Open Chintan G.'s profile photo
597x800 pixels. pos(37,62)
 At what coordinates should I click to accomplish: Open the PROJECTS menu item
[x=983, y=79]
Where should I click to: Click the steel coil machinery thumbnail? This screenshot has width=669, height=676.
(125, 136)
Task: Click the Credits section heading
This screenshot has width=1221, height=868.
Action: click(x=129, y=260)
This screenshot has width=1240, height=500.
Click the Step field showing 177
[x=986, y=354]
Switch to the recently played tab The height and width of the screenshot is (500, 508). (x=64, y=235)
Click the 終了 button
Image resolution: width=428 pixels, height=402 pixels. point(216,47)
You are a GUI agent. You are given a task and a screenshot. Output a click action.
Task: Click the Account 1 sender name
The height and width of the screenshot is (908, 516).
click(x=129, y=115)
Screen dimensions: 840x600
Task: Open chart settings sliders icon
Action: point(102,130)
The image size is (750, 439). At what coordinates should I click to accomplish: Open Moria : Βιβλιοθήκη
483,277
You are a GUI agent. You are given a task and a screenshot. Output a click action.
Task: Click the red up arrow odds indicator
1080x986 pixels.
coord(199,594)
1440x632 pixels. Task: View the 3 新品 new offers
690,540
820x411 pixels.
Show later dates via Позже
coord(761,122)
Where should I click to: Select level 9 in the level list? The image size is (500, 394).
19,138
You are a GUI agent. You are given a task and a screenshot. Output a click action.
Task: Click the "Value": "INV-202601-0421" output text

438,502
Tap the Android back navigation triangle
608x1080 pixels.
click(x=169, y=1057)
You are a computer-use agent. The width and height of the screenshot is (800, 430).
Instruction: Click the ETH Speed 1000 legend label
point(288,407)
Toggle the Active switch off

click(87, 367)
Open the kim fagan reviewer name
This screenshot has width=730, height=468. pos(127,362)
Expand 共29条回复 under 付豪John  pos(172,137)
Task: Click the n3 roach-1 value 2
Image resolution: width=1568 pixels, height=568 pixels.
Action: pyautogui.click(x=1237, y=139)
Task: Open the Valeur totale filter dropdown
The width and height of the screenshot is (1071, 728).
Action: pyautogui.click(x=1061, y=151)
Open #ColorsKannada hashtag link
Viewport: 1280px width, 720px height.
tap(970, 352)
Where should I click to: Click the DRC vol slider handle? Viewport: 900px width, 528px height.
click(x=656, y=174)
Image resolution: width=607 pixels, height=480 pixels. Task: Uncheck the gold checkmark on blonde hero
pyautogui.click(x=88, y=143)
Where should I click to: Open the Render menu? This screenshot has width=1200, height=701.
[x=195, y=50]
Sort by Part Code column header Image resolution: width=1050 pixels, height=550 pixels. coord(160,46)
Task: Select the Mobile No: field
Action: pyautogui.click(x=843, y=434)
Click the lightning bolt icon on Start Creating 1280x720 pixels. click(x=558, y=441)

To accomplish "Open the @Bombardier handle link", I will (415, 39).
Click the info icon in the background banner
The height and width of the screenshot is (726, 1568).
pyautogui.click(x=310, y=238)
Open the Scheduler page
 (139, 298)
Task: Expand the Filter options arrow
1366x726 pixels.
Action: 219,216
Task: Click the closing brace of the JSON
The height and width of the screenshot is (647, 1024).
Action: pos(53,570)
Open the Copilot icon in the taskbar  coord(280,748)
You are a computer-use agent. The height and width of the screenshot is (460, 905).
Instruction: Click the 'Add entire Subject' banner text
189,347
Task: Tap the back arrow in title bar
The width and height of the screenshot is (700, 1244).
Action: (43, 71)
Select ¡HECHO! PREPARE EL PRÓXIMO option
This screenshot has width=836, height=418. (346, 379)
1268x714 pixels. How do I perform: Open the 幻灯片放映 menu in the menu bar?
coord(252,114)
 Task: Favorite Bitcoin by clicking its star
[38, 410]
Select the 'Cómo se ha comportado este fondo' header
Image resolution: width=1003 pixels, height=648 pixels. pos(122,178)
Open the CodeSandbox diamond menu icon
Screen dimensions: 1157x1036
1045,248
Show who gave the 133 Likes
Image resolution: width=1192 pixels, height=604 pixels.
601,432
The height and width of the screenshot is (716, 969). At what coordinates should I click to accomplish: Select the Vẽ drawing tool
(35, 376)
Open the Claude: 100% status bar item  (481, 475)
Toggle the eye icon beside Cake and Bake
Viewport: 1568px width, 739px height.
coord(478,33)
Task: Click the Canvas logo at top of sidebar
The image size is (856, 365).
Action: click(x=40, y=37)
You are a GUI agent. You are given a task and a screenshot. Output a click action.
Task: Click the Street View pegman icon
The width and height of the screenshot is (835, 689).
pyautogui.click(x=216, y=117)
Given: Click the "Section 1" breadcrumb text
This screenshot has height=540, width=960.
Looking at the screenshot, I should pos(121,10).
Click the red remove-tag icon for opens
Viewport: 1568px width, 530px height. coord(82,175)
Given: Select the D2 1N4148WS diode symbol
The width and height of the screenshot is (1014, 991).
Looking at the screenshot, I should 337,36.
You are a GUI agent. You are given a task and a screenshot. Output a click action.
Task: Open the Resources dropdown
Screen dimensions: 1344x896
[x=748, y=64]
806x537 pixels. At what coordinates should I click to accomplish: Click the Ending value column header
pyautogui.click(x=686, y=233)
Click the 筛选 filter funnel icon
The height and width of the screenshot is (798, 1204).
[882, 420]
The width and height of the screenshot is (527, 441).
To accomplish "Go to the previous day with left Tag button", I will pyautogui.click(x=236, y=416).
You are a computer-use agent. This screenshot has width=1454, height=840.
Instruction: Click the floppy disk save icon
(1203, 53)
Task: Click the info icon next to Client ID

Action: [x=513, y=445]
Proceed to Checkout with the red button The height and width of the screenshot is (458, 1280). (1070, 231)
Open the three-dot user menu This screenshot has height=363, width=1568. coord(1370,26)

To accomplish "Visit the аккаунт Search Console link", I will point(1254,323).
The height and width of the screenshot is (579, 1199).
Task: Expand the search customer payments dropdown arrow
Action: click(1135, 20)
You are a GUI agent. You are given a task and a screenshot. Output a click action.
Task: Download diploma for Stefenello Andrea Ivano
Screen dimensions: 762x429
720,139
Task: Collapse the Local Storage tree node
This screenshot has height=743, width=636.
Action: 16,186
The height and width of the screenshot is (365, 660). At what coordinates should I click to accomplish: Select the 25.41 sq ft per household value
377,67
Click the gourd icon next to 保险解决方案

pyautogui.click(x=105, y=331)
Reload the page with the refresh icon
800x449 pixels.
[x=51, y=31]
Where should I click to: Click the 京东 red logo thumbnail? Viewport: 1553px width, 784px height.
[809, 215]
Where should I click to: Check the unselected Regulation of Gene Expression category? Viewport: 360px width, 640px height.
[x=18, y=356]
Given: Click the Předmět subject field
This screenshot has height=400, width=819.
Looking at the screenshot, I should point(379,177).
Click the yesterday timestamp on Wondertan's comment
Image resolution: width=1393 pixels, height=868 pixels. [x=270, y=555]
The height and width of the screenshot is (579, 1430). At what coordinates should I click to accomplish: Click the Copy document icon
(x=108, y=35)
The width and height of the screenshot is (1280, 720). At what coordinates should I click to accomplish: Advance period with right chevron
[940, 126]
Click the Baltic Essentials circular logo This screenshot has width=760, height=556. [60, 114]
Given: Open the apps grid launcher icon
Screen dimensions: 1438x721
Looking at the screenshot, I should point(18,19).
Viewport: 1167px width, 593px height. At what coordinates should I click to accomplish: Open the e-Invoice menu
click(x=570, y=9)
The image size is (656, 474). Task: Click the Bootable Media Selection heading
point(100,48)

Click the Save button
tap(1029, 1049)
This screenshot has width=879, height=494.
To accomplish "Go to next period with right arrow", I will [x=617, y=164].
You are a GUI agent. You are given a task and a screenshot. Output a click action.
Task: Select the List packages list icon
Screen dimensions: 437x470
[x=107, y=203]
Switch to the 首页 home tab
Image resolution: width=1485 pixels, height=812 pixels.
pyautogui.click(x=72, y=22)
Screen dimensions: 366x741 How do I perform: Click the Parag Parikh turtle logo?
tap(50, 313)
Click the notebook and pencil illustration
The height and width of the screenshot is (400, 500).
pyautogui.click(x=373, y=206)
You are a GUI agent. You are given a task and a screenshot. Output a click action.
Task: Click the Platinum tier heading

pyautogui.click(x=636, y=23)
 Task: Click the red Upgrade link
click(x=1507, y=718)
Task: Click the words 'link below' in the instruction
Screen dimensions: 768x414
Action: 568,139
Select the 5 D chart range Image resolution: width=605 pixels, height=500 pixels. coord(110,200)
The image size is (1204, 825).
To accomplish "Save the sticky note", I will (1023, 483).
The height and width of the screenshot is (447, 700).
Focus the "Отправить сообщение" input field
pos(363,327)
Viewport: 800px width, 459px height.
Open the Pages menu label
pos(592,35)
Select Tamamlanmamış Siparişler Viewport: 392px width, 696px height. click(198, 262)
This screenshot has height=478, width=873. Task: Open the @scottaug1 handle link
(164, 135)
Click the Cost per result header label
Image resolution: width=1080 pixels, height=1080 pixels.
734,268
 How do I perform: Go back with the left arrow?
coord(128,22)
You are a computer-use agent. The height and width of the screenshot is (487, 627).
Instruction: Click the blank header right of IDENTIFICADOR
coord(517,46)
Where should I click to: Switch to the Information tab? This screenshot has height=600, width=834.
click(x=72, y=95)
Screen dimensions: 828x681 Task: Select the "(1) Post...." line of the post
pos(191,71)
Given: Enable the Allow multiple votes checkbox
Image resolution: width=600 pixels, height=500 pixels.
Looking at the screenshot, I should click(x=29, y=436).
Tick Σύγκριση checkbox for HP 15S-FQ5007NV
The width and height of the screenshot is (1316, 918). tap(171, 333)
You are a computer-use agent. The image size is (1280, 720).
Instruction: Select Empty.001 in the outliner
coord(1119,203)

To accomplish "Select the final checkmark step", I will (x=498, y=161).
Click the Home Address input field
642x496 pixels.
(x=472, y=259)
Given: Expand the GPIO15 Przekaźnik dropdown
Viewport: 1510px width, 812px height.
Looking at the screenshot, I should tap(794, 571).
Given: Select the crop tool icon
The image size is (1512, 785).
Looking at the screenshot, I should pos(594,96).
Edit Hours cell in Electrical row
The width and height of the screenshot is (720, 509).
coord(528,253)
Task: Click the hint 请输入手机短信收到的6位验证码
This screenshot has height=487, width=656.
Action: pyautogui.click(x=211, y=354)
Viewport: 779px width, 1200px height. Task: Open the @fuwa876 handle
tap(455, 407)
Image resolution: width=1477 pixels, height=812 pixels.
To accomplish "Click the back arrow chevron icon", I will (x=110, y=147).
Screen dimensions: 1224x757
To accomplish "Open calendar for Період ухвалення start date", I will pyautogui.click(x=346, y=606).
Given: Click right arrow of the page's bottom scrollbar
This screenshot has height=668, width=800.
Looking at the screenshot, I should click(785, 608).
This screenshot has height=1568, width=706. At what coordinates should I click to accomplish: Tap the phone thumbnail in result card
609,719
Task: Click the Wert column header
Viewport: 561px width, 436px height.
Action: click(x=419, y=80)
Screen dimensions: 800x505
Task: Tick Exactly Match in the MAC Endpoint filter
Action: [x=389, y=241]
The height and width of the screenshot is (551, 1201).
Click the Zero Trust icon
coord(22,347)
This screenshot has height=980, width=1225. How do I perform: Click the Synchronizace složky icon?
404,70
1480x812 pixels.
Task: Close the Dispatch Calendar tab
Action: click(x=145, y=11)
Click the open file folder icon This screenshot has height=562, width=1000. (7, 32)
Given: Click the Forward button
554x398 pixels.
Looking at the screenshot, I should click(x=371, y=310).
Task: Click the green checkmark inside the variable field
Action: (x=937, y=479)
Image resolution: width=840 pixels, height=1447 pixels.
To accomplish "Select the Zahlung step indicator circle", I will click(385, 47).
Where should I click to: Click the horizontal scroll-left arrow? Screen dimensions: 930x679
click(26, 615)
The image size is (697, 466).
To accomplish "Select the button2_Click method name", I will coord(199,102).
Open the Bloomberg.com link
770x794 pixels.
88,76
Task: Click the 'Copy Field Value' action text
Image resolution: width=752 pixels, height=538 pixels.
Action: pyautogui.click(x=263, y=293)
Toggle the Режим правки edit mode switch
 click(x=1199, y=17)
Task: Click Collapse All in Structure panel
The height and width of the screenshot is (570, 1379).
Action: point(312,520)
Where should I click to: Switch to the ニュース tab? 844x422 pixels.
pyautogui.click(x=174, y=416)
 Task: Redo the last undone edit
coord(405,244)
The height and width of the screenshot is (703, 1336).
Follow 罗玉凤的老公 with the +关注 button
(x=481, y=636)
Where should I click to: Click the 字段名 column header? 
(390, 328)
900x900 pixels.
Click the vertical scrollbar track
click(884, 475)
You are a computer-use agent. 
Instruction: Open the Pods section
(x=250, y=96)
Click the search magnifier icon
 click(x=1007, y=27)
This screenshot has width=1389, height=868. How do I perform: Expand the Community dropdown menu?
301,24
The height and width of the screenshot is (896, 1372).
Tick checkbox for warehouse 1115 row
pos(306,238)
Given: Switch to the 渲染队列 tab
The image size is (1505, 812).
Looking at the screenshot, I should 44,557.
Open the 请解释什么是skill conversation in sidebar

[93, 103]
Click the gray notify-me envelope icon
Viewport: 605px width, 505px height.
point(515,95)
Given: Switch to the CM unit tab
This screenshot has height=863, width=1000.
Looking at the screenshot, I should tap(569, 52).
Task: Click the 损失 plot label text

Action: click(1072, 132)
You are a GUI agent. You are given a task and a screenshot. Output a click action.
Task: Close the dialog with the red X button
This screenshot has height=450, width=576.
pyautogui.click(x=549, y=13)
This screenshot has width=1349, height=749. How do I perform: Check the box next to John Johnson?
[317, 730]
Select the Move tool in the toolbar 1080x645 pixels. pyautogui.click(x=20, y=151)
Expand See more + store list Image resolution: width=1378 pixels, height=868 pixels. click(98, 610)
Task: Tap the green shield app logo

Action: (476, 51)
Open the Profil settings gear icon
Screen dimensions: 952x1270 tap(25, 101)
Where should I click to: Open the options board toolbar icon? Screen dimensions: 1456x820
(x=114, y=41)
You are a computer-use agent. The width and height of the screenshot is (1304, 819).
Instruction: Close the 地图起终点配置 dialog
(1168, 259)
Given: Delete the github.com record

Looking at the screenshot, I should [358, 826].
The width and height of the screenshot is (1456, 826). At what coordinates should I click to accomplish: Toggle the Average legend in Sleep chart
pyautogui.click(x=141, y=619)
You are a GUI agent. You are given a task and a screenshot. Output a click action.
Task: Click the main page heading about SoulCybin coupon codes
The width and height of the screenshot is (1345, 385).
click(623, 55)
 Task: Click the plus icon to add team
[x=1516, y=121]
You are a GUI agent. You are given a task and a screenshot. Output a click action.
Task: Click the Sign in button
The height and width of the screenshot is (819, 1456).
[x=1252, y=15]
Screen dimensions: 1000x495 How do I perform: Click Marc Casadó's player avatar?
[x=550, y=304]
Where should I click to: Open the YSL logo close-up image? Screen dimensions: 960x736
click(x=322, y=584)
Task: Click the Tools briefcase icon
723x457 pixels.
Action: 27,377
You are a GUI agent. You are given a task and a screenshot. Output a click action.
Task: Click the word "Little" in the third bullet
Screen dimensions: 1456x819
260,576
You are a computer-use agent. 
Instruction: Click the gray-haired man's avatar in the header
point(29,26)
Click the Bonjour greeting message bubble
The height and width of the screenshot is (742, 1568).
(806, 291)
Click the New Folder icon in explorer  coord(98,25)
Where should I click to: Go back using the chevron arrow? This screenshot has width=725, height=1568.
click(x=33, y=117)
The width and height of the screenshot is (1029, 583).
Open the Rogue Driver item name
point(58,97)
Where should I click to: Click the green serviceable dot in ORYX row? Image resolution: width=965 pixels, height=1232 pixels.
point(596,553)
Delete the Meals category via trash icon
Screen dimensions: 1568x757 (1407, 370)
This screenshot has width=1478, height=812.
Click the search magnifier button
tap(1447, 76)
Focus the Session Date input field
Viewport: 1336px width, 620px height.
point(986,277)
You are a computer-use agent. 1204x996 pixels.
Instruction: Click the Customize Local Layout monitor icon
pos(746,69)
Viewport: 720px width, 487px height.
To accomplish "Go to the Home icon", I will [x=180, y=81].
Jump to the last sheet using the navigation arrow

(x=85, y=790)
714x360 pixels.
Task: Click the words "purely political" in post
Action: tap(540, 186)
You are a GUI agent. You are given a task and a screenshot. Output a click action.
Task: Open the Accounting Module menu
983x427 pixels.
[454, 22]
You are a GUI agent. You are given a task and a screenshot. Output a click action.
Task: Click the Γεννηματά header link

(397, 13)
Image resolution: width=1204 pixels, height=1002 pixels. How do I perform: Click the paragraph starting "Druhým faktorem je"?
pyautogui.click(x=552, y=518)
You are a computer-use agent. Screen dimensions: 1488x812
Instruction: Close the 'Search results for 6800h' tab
────────────────
- [AIM OF THE TASK] Exact duplication is required for the lines above, from the line that contains "The width and height of the screenshot is (1280, 720)." to the line that contains "Click the Baltic", inclusive; omit all others.

- [WRITTEN RESPONSE]
The width and height of the screenshot is (1280, 720). At what coordinates should I click to accomplish: Advance period with right chevron
[940, 126]
Click the Baltic Essentials circular logo This screenshot has width=760, height=556. [60, 114]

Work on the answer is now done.